- _DATASET ENTRIES_
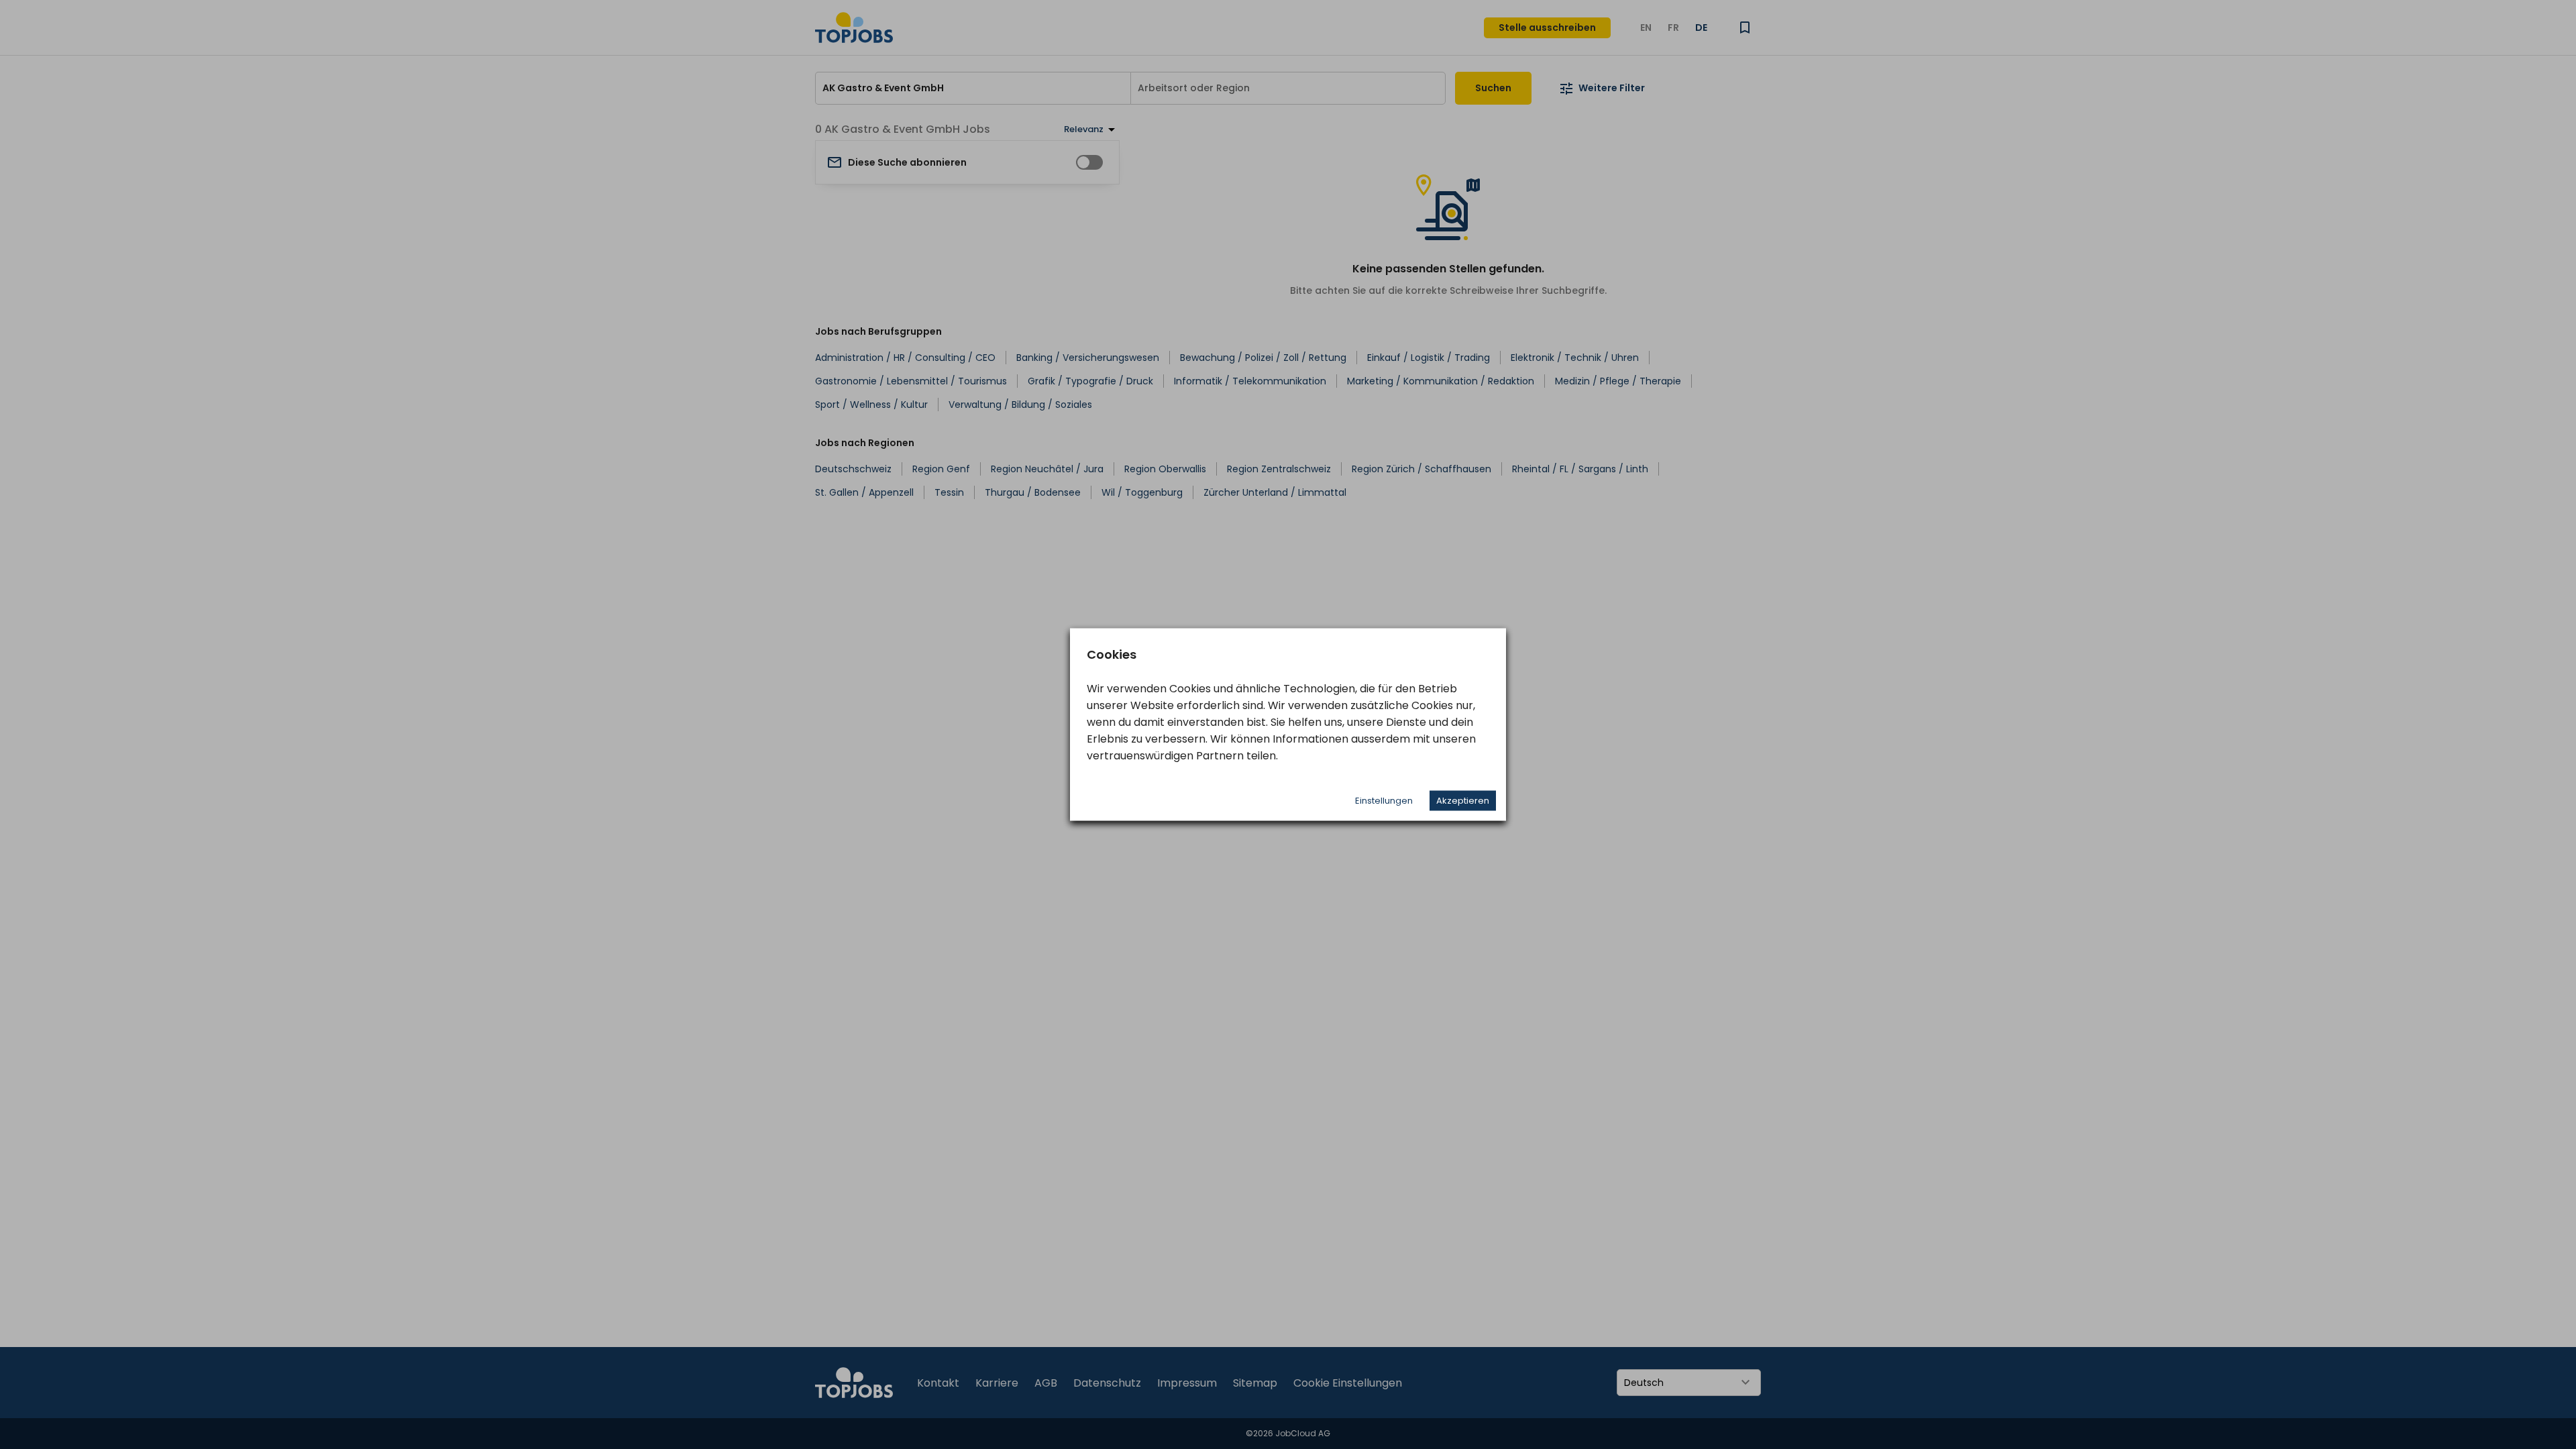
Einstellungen (1384, 800)
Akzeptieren (1462, 800)
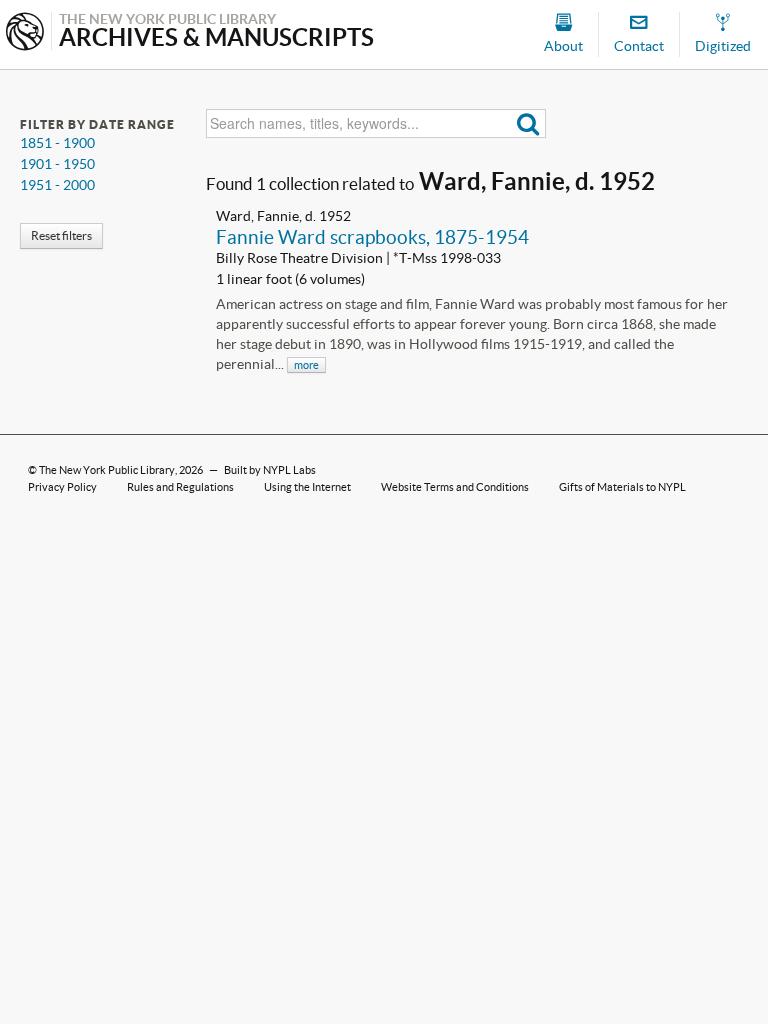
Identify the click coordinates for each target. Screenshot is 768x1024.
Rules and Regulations (180, 487)
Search (528, 123)
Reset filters (61, 235)
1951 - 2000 (57, 185)
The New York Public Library (107, 470)
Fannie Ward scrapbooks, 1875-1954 (372, 237)
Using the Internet (307, 487)
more (306, 365)
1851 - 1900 (57, 143)
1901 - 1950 (57, 164)
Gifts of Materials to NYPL (622, 487)
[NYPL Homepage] (25, 33)
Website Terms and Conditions (455, 487)
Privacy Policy (62, 487)
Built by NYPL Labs (270, 470)
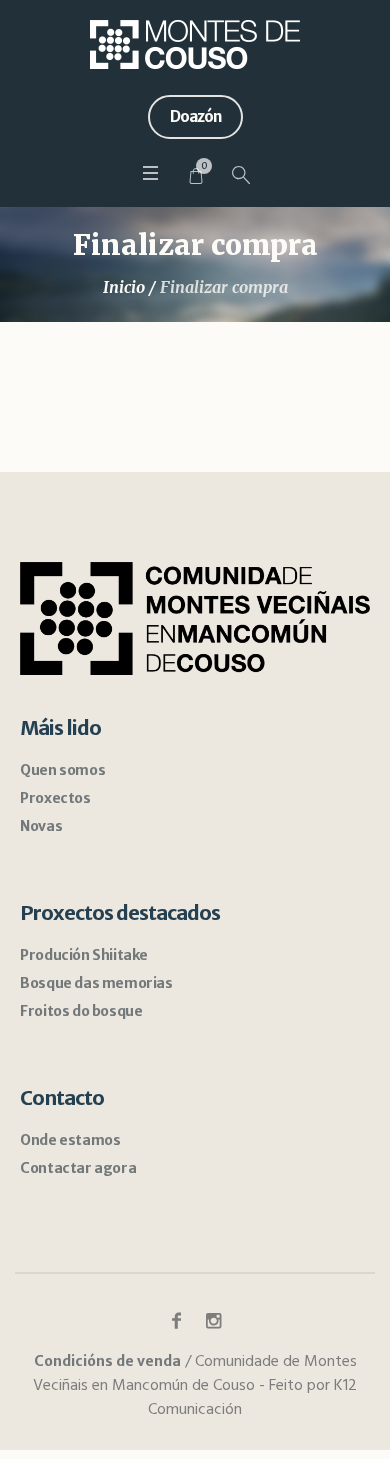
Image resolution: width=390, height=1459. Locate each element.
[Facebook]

- _AIM OF THE EXERCISE_
Select all lines with the word "NYPL" from the entries above.

- _SOLUTION_
Gifts of Materials to NYPL (622, 487)
[NYPL Homepage] (25, 33)
Built by NYPL Labs (270, 470)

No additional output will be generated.